Navigate Trauma Recovery with These Proven Strategies

Instructions

  1. Set aside five minutes to sit with your emotions.
    Take five minutes to simply acknowledge the emotion you’re feeling without trying to fight or avoid it. This helps retrain your brain to understand that emotions are temporary and manageable.
  2. Avoid reacting impulsively to the emotion.
    Instead of acting on the emotion right away, take a pause. This gives your brain time to process the emotion as a signal rather than a permanent state of being.
  3. Practice mindful breathing or free-writing while sitting with your emotions.
    While sitting with your emotions, engage in an activity like breathing exercises or journaling. This keeps you grounded in the present moment and prevents your mind from spiraling into rumination.

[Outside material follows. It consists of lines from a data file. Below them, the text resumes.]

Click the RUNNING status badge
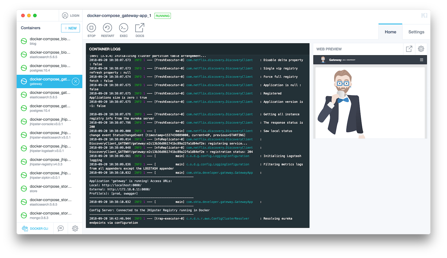The height and width of the screenshot is (258, 447). click(x=162, y=16)
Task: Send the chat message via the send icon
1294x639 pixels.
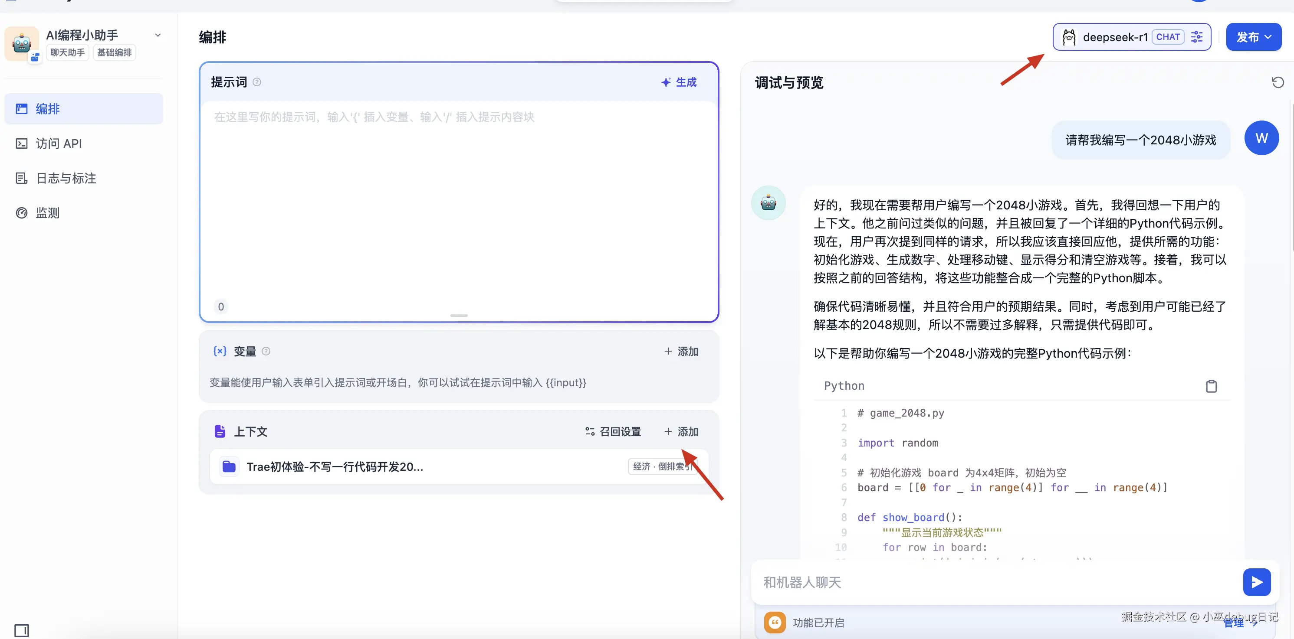Action: [x=1257, y=582]
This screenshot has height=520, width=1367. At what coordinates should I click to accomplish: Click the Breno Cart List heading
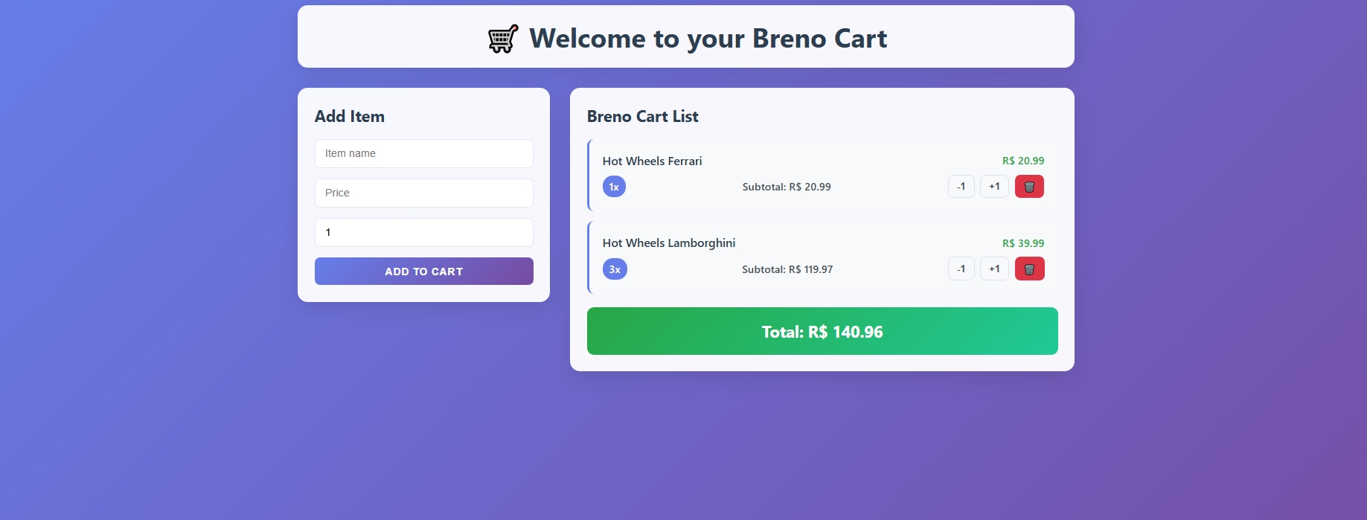pyautogui.click(x=642, y=116)
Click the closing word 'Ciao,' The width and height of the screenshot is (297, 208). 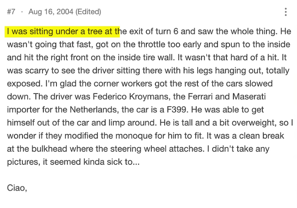click(x=17, y=188)
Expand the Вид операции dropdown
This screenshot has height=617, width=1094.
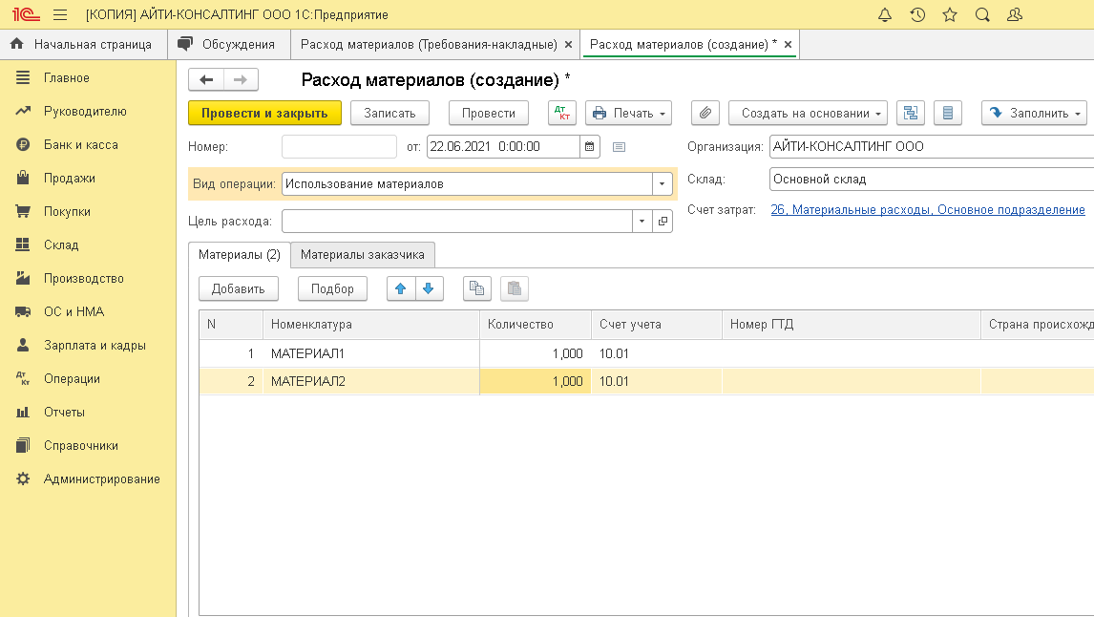coord(662,183)
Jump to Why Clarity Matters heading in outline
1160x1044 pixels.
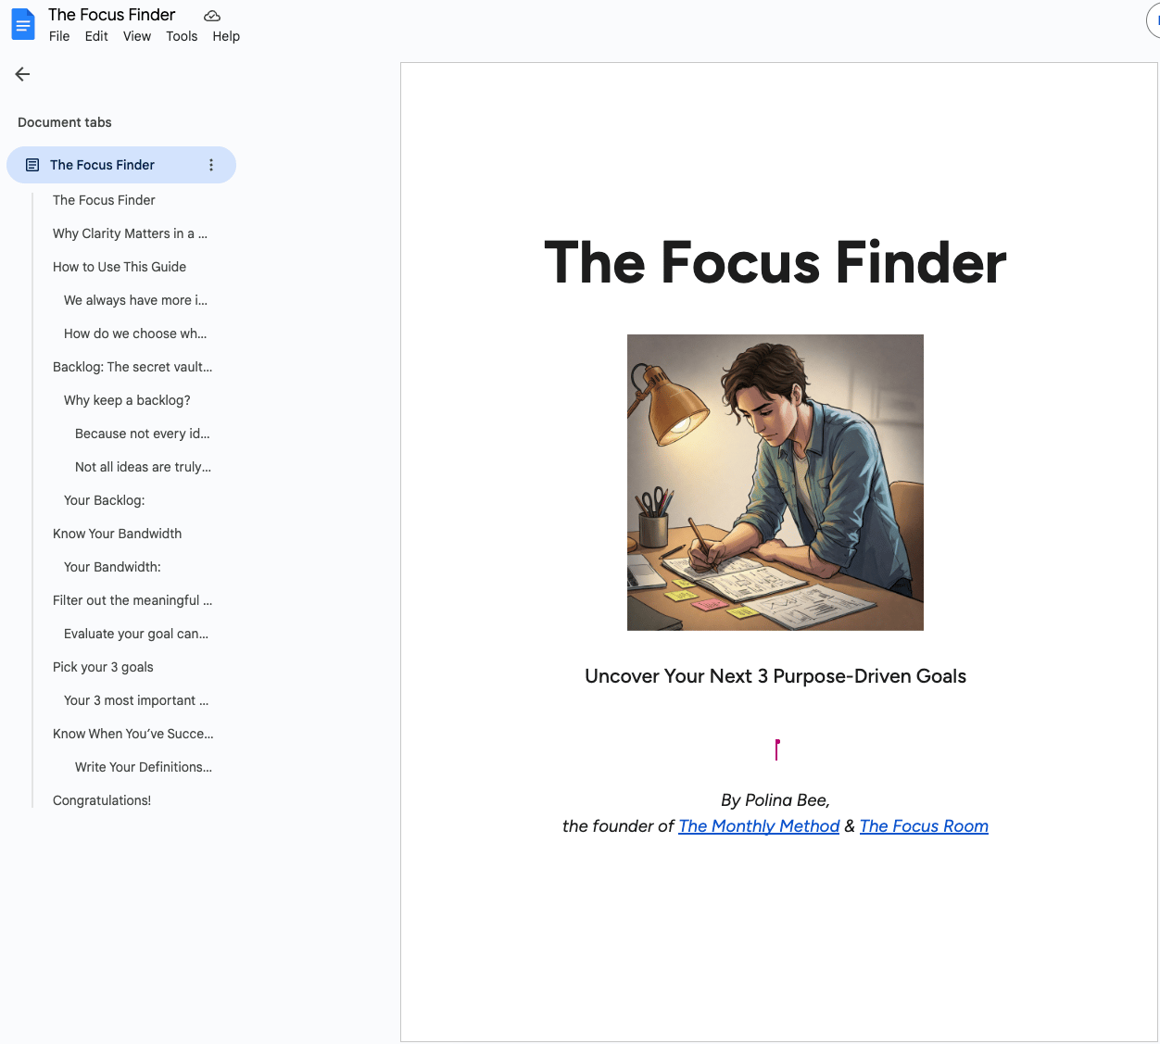[130, 233]
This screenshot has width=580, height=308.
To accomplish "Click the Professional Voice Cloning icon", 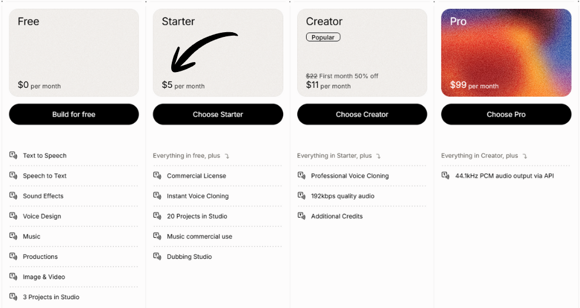I will pos(301,176).
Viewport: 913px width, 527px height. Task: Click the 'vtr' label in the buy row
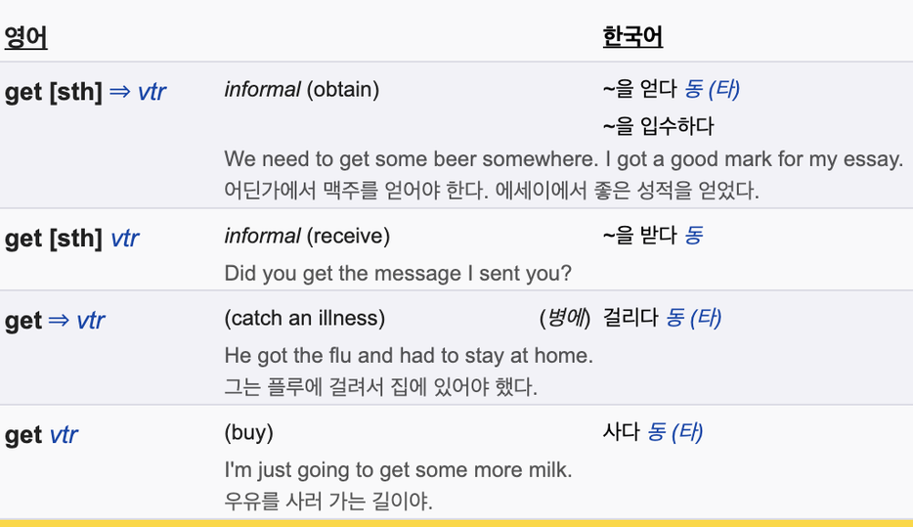(x=64, y=435)
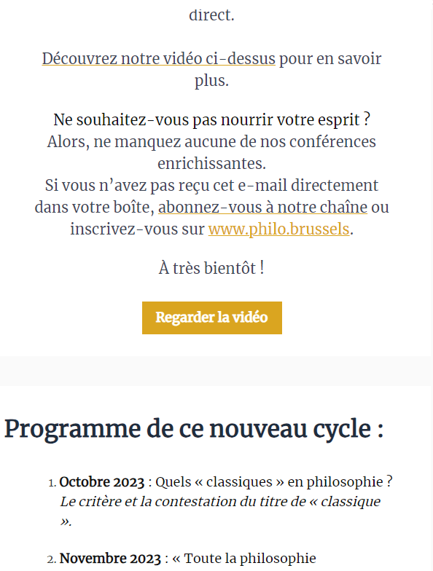Select the 'Novembre 2023' list item

click(x=188, y=558)
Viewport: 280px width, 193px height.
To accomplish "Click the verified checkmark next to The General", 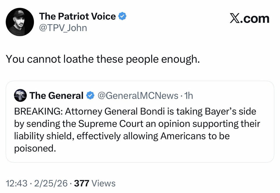I will click(91, 95).
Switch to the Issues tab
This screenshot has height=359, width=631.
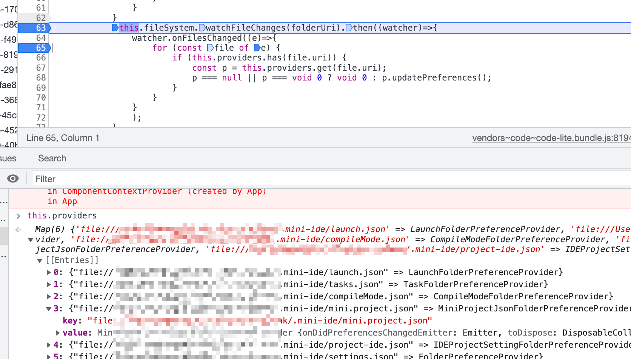pos(7,158)
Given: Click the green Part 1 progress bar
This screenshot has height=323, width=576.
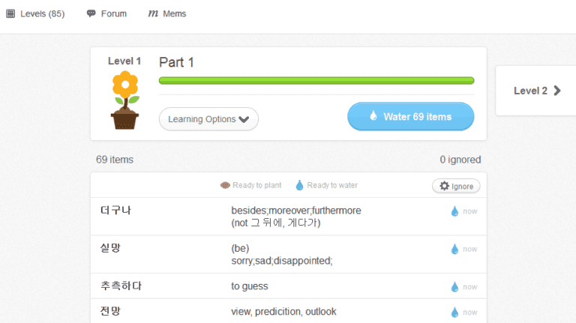Looking at the screenshot, I should (316, 80).
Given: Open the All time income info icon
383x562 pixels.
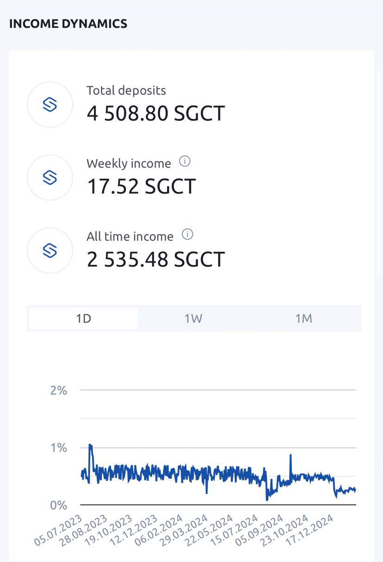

Breathing slowly and deeply sends signals to your brain that it’s safe to relax, while free-writing helps to release your thoughts and emotions onto paper, giving them space outside your mind.
  4. Acknowledge that the emotion won’t last forever.
    Remind yourself that emotions are temporary and designed to last only a short time. You might feel consumed by them in the moment, but they naturally dissipate once you’ve given them attention. It’s like riding a wave—intense at first but eventually it dies down.
  5. ** Reflect on how the emotion feels after five minutes.**
    Once you’ve allowed yourself to sit with the emotion for five minutes, reflect on how you feel. Notice whether the intensity of the feeling has reduced, and if you’re ready to move forward without feeling overwhelmed by it. Often, by acknowledging the emotion and sitting with it, you may find yourself naturally ready to shift your focus to something else.